_Work instruction_
Turn each line of the records below into one string in a JSON list, leaving out blank lines.

_Given data_
_____
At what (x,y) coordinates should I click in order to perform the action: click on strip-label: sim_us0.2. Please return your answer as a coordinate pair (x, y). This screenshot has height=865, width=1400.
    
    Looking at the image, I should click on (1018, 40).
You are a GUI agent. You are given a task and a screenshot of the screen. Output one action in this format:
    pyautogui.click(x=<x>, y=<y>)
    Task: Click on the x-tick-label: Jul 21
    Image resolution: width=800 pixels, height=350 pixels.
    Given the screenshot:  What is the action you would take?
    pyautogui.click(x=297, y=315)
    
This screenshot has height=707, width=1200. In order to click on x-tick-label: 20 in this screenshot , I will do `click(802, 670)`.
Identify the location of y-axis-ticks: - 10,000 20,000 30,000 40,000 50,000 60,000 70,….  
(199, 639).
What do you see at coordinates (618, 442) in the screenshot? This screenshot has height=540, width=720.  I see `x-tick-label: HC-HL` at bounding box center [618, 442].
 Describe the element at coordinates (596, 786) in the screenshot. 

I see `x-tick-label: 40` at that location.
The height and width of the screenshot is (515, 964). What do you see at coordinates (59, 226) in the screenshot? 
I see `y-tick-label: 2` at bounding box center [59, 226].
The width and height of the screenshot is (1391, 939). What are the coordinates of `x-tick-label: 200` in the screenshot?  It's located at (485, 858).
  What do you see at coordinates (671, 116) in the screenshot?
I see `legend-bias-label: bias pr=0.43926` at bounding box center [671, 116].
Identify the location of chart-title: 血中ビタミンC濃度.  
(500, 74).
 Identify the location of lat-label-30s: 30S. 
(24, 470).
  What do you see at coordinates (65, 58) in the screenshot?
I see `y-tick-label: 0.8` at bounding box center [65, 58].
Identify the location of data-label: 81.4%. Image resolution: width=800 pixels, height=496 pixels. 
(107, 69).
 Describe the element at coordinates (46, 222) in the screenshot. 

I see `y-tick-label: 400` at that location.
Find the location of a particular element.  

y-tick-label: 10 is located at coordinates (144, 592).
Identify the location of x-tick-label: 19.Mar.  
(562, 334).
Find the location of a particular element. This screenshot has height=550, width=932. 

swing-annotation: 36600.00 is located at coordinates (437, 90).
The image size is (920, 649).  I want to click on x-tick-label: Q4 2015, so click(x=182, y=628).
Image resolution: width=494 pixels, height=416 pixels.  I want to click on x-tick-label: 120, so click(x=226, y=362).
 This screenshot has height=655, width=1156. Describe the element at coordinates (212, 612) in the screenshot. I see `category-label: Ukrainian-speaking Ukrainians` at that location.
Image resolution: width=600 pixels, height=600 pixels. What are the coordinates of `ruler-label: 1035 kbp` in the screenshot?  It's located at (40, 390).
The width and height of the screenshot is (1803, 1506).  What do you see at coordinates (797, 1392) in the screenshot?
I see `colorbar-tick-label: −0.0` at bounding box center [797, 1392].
_____
_Task response_
[
  "At what (x,y) coordinates should I click in order to perform the action: click on strip-label: sim_us0.2. Please return your answer as a coordinate pair (x, y). This screenshot has height=865, width=1400.",
  "    Looking at the image, I should click on (1018, 40).",
  "You are a GUI agent. You are given a task and a screenshot of the screen. Output one action in this format:",
  "    pyautogui.click(x=<x>, y=<y>)",
  "    Task: Click on the x-tick-label: Jul 21",
  "    Image resolution: width=800 pixels, height=350 pixels.",
  "    Given the screenshot:  What is the action you would take?",
  "    pyautogui.click(x=297, y=315)",
  "This screenshot has height=707, width=1200. In order to click on x-tick-label: 20 in this screenshot , I will do `click(802, 670)`.",
  "Identify the location of y-axis-ticks: - 10,000 20,000 30,000 40,000 50,000 60,000 70,….  ",
  "(199, 639).",
  "What do you see at coordinates (618, 442) in the screenshot? This screenshot has height=540, width=720.  I see `x-tick-label: HC-HL` at bounding box center [618, 442].",
  " Describe the element at coordinates (596, 786) in the screenshot. ",
  "I see `x-tick-label: 40` at that location.",
  "The height and width of the screenshot is (515, 964). What do you see at coordinates (59, 226) in the screenshot? ",
  "I see `y-tick-label: 2` at bounding box center [59, 226].",
  "The width and height of the screenshot is (1391, 939). What are the coordinates of `x-tick-label: 200` in the screenshot?  It's located at (485, 858).",
  "  What do you see at coordinates (671, 116) in the screenshot?",
  "I see `legend-bias-label: bias pr=0.43926` at bounding box center [671, 116].",
  "Identify the location of chart-title: 血中ビタミンC濃度.  ",
  "(500, 74).",
  " Identify the location of lat-label-30s: 30S. ",
  "(24, 470).",
  "  What do you see at coordinates (65, 58) in the screenshot?",
  "I see `y-tick-label: 0.8` at bounding box center [65, 58].",
  "Identify the location of data-label: 81.4%. Image resolution: width=800 pixels, height=496 pixels. ",
  "(107, 69).",
  " Describe the element at coordinates (46, 222) in the screenshot. ",
  "I see `y-tick-label: 400` at that location.",
  "Find the location of a particular element.  ",
  "y-tick-label: 10 is located at coordinates (144, 592).",
  "Identify the location of x-tick-label: 19.Mar.  ",
  "(562, 334).",
  "Find the location of a particular element. This screenshot has height=550, width=932. ",
  "swing-annotation: 36600.00 is located at coordinates (437, 90).",
  "The image size is (920, 649).  I want to click on x-tick-label: Q4 2015, so click(x=182, y=628).",
  "Image resolution: width=494 pixels, height=416 pixels.  I want to click on x-tick-label: 120, so click(x=226, y=362).",
  " This screenshot has height=655, width=1156. Describe the element at coordinates (212, 612) in the screenshot. I see `category-label: Ukrainian-speaking Ukrainians` at that location.",
  "Image resolution: width=600 pixels, height=600 pixels. What are the coordinates of `ruler-label: 1035 kbp` in the screenshot?  It's located at (40, 390).",
  "The width and height of the screenshot is (1803, 1506).  What do you see at coordinates (797, 1392) in the screenshot?",
  "I see `colorbar-tick-label: −0.0` at bounding box center [797, 1392]."
]